My husband gave me freedom. He didn’t try to hide his anger, but he didn’t take it out on me either. That made him different from any other romantic relationship I’d had as an adult; he stayed. He tried what everyone expects in a partner: understanding. Society and the stigma surrounding sex would likely urge a man to leave a woman like me as an “adulteryt”.
“I know it still hurts you. I know part of you is still that little girl. I feel like if I had walked away and not supported you in healing, I would be no different than everyone else who has hurt you,” he said.
I hope to be able to help others through the recovery
My husband is stubborn too. His parents have been married for more than fifty years and believe in sticking it out for better or for worse. Neither of us wants the other to suffer, and I don’t want to cause them any more of it. This is the “worst”.
The “for the better” is beautiful. We turn song lyrics into bad marketing jingles for products in our pantry. We explore caves or take sunset cruises to refresh our spirits and marriage.

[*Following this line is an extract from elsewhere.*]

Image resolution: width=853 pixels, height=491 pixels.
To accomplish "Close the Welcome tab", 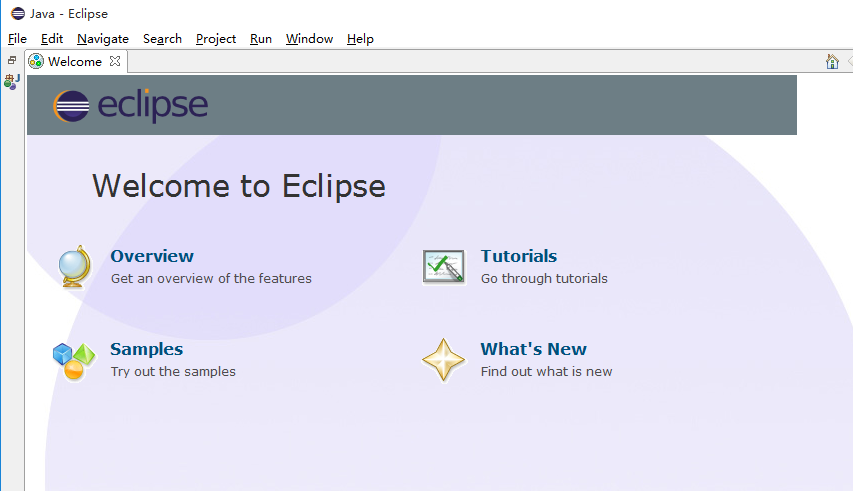I will 115,61.
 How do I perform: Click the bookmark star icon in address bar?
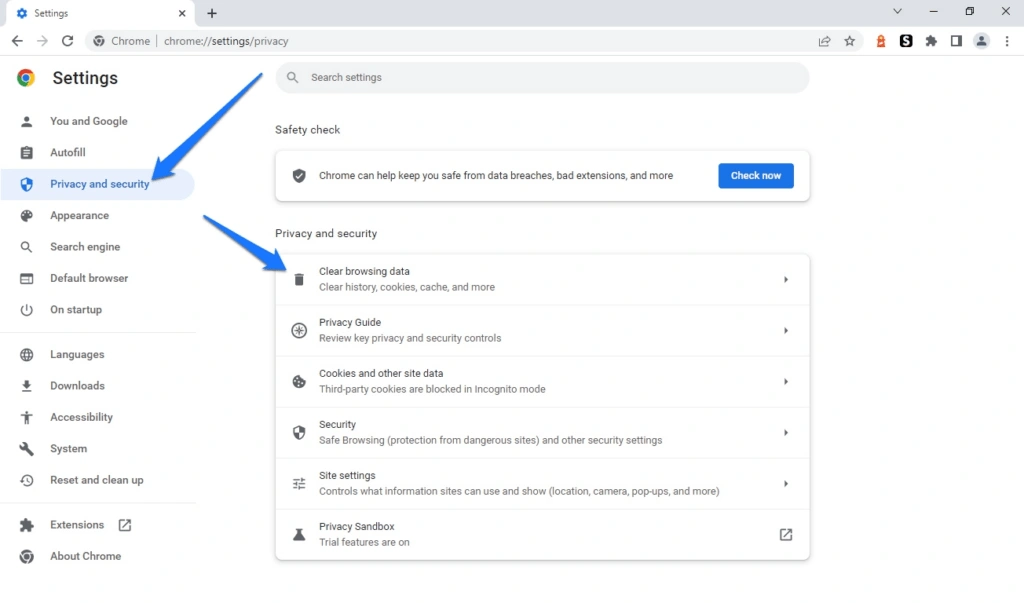tap(849, 41)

It helps us share our journey together. Sex addiction is often associated only with men. In the online sex chats I once visited, there were hordes of men with “married” in their usernames looking to get along with someone. It’s part of their game, the “unreachable” man.
My husband has watched me work to heal and enable recovery for other survivors of sexual trauma. He knows I try to stay sober every day. Not for him, for me. Because when I love myself enough to stop looking for hurtful men, I feel worthy of my husband’s unconditional love.
Maya Golden’s memoir The Return Trip will be available for purchase on November 14, 2023 (Rising Action Publishing, 2023).